> [Extrait de texte]
------------
COUR D’APPEL D’AIX-EN-PROVENCE
Chambre 1-1
ARRÊT AU FOND
DU 02 MAI 2023
N° 2023/ 146
Rôle N° RG 22/10717 – N° Portalis DBVB-V-B7G-BJZ55
S.C.I. PALMED IMMO
C/
[Y] [N] [C]
Copie exécutoire délivrée
le :
à :
Me Florian GONTARD
Me Thibault POMARES
Décision déférée à la Cour :
Ordonnance du Juge de la mise en état de Tarascon en date du 20 Juillet 2022 enregistré (e) au répertoire général sous le n° 21/01335.
APPELANTE
S.C.I. PALMED IMMO
Immatriculée au RCS de Tarascon n°891 117 772
demeurant [Adresse 1]
représentée par Me Florian GONTARD, avocat au barreau de MARSEILLE, et ayant pour avocat plaidant Me Patrick GONTARD, avocat au barreau d’AVIGNON substitué par Me Guilaine MICHEL, avocat au barreau d’AVIGNON
INTIME
Monsieur [Y] [N] [C]
né le 26 Juillet 1941 à [Localité 4], demeurant [Adresse 2]
représenté par Me Thibault POMARES de la SAS ABP AVOCATS CONSEILS, avocat au barreau de TARASCON substituée par Me Lauriane BUONOMANO, avocat au barreau d’AIX-EN-PROVENCE
PARTIE(S) INTERVENANTE(S)
*-*-*-*-*
COMPOSITION DE LA COUR
L’affaire a été débattue le 13 Mars 2023 en audience publique. Conformément à l’article 804 du code de procédure civile, Mme DEMONT, conseillère, a fait un rapport oral de l’affaire à l’audience avant les plaidoiries.
La Cour était composée de :
Monsieur Olivier BRUE, Président
Madame Danielle DEMONT, Conseillère
Madame Louise DE BECHILLON, Conseillère
qui en ont délibéré.
Greffier lors des débats : Madame Céline LITTERI.
Les parties ont été avisées que le prononcé de la décision aurait lieu par mise à disposition au greffe le 02 Mai 2023.
ARRÊT
Contradictoire,
Prononcé par mise à disposition au greffe le 02 Mai 2023,
Signé par Monsieur Olivier BRUE, Président et Madame Céline LITTERI, greffier auquel la minute de la décision a été remise par le magistrat signataire.
***
EXPOSÉ DU LITIGE
Par acte sous seing privé en date du 26 octobre 2020, M. [J] [E] a signé une promesse d’achat d’un bien immobilier appartenant à M. [Y] [N] [C], sis [Adresse 3] ( Bouches du Rhône ).
La date de réitération par acte authentique était fixée au 31 janvier 2021.
Le notaire a dressé un procès-verbal de carence le 1er septembre 2021, constatant la réalisation des conditions suspensives de la vente et la carence du vendeur pour venir signer l’acte authentique.
Par exploit du 15 septembre 2021, la SCI Palmed Immo a assigné M. [Y] [N] [C] en vente forcée à son profit et aux fins d’obtenir le versement de dommages-intérêts.
------------
[Quelques entrées]
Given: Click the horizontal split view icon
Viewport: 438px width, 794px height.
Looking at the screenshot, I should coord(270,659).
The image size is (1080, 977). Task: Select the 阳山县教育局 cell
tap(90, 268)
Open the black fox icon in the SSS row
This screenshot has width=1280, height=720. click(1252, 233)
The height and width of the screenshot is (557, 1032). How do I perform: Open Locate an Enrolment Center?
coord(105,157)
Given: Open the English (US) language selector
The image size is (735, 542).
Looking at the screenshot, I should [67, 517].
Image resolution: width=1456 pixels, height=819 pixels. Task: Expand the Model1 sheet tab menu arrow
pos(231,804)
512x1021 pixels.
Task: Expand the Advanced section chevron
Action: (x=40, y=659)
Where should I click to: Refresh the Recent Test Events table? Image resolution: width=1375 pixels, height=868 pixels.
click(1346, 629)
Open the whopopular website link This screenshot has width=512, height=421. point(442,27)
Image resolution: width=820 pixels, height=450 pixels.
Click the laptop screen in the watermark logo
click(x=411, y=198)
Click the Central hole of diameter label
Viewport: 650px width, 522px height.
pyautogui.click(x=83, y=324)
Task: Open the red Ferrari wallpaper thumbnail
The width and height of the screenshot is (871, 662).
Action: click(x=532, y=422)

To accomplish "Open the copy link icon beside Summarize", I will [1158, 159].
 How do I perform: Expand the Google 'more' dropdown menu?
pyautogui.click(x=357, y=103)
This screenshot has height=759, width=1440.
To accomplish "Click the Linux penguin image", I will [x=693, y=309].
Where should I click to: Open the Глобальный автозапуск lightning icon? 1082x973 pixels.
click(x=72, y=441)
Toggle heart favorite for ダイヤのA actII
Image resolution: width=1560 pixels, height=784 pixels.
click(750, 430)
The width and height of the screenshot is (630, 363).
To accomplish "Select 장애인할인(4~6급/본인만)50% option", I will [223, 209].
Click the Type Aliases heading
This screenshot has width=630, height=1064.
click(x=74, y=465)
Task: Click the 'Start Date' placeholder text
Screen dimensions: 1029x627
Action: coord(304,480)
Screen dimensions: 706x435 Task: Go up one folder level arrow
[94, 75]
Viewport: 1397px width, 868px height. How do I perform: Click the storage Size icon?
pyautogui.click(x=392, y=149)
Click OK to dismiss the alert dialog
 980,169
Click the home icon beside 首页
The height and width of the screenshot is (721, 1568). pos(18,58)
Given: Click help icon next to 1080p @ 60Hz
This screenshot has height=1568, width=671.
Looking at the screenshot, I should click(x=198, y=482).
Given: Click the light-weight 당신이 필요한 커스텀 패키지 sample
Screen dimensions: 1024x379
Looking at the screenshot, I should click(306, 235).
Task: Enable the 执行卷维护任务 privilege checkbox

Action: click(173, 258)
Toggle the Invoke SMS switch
------------
> [Exercices écrits]
1/ Selon l'arrêt de la cour d'appel, à quelle date le notaire a-t-il dressé le procès-verbal de carence ?
2/ Reprenez l'arrêt de la cour d'appel juste après sa dernière phrase, en gardant le même style.
Ces entrées n'ont aucun rapport avec l'arrêt de la cour d'appel.

> [Réponses par exercice]
1/ Le 1er septembre 2021.

2/
Le vendeur a élevé un incident en lui opposant l’irrégularité de la substitution et l’irrecevabilité en conséquence des demandes formées par la SCI Palmed Immo.
Par ordonnance en date du 20 juillet 2022, le juge de la mise en état du tribunal judiciaire de Tarascon a déclaré irrecevables les demandes formulées par la SCI Palmed Immo, rappelé que la décision met fin à l’instance, et condamné la SCI Palmed Immo à verser à M. [Y] [N] [C] la somme de 1500 €, au titre de l’article 700 du code de procédure civile, outre les dépens.
Le 22 juillet 2022, la SCI Palmed Immo a relevé appel de cette décision.
Par conclusions du 10 août 2022, elle demande à la cour de réformer l’ordonnance entreprise en toutes ses dispositions, de dire que la mise en ‘uvre de la clause de substitution est valable, qu’elle est partie au compromis de vente depuis le 20 novembre 2020, qu’elle a donc qualité à agir en réalisation de la vente de l’immeuble sis aux [Localité 5], de dire que la condition suspensive à la réalisation de la vente est remplie, et de condamner M. [Y] [N] [C] à lui payer la somme de 3 000 €, au titre de l’article 700 du code de procédure civile, outre les dépens.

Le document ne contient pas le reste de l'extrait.